• **Work to complete**: At the line with "Click the Edit...", start repeating the data, and continue line by line through the final line, exactly.
** Opening Supplied material block **
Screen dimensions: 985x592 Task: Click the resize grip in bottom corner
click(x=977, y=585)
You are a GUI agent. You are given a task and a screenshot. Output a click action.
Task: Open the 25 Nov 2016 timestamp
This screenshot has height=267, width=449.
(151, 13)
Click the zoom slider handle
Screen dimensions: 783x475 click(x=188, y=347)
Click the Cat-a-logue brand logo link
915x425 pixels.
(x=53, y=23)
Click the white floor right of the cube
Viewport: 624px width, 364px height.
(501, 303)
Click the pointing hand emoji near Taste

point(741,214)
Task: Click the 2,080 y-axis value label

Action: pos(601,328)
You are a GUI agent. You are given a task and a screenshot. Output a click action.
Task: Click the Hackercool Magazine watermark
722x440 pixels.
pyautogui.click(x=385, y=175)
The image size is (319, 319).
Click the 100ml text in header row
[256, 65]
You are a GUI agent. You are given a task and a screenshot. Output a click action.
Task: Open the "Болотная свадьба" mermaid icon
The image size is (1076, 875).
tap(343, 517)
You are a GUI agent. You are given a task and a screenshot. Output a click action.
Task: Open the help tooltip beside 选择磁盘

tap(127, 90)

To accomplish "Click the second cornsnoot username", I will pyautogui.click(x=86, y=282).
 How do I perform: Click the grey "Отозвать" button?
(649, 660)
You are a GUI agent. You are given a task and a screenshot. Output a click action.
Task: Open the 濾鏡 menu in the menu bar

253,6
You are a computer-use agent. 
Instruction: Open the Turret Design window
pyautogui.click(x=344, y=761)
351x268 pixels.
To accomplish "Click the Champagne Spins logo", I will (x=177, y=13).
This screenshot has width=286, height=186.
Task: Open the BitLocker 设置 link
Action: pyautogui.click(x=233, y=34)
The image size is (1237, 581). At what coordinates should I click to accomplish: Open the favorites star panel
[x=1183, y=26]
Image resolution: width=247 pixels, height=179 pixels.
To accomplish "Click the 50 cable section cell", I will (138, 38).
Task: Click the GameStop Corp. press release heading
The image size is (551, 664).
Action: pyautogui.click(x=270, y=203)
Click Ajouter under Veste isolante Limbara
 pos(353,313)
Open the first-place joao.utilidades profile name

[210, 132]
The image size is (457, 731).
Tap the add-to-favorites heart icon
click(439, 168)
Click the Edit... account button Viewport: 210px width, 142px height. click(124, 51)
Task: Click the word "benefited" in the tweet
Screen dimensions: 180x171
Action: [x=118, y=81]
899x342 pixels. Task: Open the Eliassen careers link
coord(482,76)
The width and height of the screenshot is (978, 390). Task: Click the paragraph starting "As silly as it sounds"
** Closing Supplied material block **
• **Expected answer**:
Click the Edit... account button Viewport: 210px width, 142px height. click(124, 51)
Task: Click the word "benefited" in the tweet
Screen dimensions: 180x171
Action: [x=118, y=81]
899x342 pixels. Task: Open the Eliassen careers link
coord(482,76)
The width and height of the screenshot is (978, 390). Task: Click the paragraph starting "As silly as it sounds"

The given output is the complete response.